25 September 2013
South African President Jacob Zuma threw down a stark challenge to world leaders in New York on Tuesday, saying that global development and security were “two sides of the same coin” as he called for action to reform the United Nations Security Council.
Addressing the 68th session of the United Nations General Assembly, Zuma said that, nearly 70 years after its establishment, the UN Security Council “still remains undemocratic, unrepresentative and unfair to developing nations and small states, and disenfranchises the majority of the member states of the United Nations, who form the majority in this General Assembly”.
There had been too much talk about reforming the council – a key UN organ charged with the maintenance of international peace and security – with no action, Zuma said.

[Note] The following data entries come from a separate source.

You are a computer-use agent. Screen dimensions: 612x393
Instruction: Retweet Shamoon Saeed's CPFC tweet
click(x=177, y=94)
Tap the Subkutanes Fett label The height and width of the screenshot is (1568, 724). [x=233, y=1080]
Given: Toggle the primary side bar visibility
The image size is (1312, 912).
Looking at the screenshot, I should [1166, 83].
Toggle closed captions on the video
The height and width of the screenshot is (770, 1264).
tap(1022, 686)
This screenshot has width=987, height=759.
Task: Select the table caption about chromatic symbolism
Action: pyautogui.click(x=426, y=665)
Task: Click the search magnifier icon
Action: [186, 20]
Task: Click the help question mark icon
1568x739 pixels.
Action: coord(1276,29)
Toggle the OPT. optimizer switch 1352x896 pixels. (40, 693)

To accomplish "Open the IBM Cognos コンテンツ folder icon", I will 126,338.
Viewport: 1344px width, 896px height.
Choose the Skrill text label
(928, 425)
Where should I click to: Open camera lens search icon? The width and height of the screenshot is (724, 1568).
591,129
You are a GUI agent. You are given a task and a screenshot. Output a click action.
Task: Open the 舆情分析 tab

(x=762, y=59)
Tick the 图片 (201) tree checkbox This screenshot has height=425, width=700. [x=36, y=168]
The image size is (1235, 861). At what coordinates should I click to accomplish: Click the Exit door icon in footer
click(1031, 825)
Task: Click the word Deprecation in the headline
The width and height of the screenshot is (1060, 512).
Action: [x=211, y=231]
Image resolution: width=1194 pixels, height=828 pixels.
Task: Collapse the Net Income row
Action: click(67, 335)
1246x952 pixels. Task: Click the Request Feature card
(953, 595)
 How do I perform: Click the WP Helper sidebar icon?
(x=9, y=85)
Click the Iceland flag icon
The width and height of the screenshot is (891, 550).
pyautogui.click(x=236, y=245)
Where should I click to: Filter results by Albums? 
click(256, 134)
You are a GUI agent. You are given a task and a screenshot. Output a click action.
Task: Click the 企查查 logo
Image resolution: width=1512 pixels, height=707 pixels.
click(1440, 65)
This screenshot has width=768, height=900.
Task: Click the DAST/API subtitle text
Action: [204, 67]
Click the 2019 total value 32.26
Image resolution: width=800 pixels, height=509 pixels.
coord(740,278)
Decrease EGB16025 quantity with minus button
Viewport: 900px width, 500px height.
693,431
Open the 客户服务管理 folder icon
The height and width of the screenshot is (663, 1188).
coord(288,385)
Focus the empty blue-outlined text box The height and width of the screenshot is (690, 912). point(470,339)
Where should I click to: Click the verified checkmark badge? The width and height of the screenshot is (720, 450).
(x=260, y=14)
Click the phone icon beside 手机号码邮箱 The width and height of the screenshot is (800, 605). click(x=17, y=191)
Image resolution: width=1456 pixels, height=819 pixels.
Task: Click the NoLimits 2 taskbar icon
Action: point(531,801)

Africa, along with the rest of the developing world, could not “remain beholden indefinitely to the will of an unrepresentative minority on most important issues of international peace and security.
“We would like to challenge the Assembly today: let us set ourselves the target to celebrate the 70th anniversary of the United Nations in 2015 with a reformed, more inclusive, democratic and representative UN Security Council.”
At the same time, Zuma criticised developed countries for their tendency, following the global economic meltdown prompted by the financial crisis of 2008-09, to “renegotiate the rules of the game”.
He singled out the tendency of developed countries to introduce new issues as prerequisites for partnerships with developing countries – particularly the issue of clean technology and the green economy – which served in fact as “huge non-tariff barriers”.
Developing the green economy was of course important, Zuma said, but had to be encouraged and promoted in a way that did not unfairly restrain economic development in Africa and the developing world. The international playing field had to be equalised, which meant that any post-2015 development agenda “must be based on the principle of common but differentiated responsibilities”.
Zuma also called on developed countries not to abdicate their historical responsibility, and commitments made, to invest in the development of Africa and the developing South, saying that this was “of primary importance as a source of much-needed sustainable development and stability in the world”.
The developed North “should stand ready to meet their commitment to contribute 0.7% of their gross national income towards official development assistance,” Zuma said.
“The tendency to attempt to delegate some of these historical responsibilities to new emerging economies in the South is unacceptable and unworkable, as such emerging nations have their own historical challenges and backlogs to deal with.”